◆ Instructions for the task ◆
The records that follow should be retyped word for word.

[Collected data]
————————

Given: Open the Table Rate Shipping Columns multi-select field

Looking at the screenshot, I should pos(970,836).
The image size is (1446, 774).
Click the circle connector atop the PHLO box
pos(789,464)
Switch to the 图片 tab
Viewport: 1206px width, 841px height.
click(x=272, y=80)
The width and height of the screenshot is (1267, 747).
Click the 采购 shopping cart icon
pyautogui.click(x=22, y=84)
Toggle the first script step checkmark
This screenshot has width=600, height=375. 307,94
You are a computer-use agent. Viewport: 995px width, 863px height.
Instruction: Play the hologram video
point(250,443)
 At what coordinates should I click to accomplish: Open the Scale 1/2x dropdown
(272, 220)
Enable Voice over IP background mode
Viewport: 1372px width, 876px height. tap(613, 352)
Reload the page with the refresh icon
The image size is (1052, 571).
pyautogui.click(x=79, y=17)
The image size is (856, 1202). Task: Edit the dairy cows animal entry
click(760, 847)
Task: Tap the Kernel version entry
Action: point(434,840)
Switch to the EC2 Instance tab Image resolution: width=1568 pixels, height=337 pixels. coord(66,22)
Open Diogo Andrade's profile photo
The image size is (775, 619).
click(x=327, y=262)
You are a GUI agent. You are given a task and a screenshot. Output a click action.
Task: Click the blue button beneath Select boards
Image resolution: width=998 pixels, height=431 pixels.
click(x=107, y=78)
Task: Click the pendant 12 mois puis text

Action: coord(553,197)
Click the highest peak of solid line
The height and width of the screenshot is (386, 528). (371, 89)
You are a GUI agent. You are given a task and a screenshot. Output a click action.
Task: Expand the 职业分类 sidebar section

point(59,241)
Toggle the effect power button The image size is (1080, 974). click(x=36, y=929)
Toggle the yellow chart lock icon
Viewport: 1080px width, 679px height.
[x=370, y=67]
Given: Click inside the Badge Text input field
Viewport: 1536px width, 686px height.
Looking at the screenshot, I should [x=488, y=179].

————————

◆ Reply ◆
Given: Open the Table Rate Shipping Columns multi-select field

Looking at the screenshot, I should pos(970,836).
The image size is (1446, 774).
Click the circle connector atop the PHLO box
pos(789,464)
Switch to the 图片 tab
Viewport: 1206px width, 841px height.
click(x=272, y=80)
The width and height of the screenshot is (1267, 747).
Click the 采购 shopping cart icon
pyautogui.click(x=22, y=84)
Toggle the first script step checkmark
This screenshot has width=600, height=375. 307,94
You are a computer-use agent. Viewport: 995px width, 863px height.
Instruction: Play the hologram video
point(250,443)
 At what coordinates should I click to accomplish: Open the Scale 1/2x dropdown
(272, 220)
Enable Voice over IP background mode
Viewport: 1372px width, 876px height. tap(613, 352)
Reload the page with the refresh icon
The image size is (1052, 571).
pyautogui.click(x=79, y=17)
The image size is (856, 1202). Task: Edit the dairy cows animal entry
click(760, 847)
Task: Tap the Kernel version entry
Action: point(434,840)
Switch to the EC2 Instance tab Image resolution: width=1568 pixels, height=337 pixels. coord(66,22)
Open Diogo Andrade's profile photo
The image size is (775, 619).
click(x=327, y=262)
You are a GUI agent. You are given a task and a screenshot. Output a click action.
Task: Click the blue button beneath Select boards
Image resolution: width=998 pixels, height=431 pixels.
click(x=107, y=78)
Task: Click the pendant 12 mois puis text

Action: coord(553,197)
Click the highest peak of solid line
The height and width of the screenshot is (386, 528). (371, 89)
You are a GUI agent. You are given a task and a screenshot. Output a click action.
Task: Expand the 职业分类 sidebar section

point(59,241)
Toggle the effect power button The image size is (1080, 974). click(x=36, y=929)
Toggle the yellow chart lock icon
Viewport: 1080px width, 679px height.
[x=370, y=67]
Given: Click inside the Badge Text input field
Viewport: 1536px width, 686px height.
Looking at the screenshot, I should [x=488, y=179].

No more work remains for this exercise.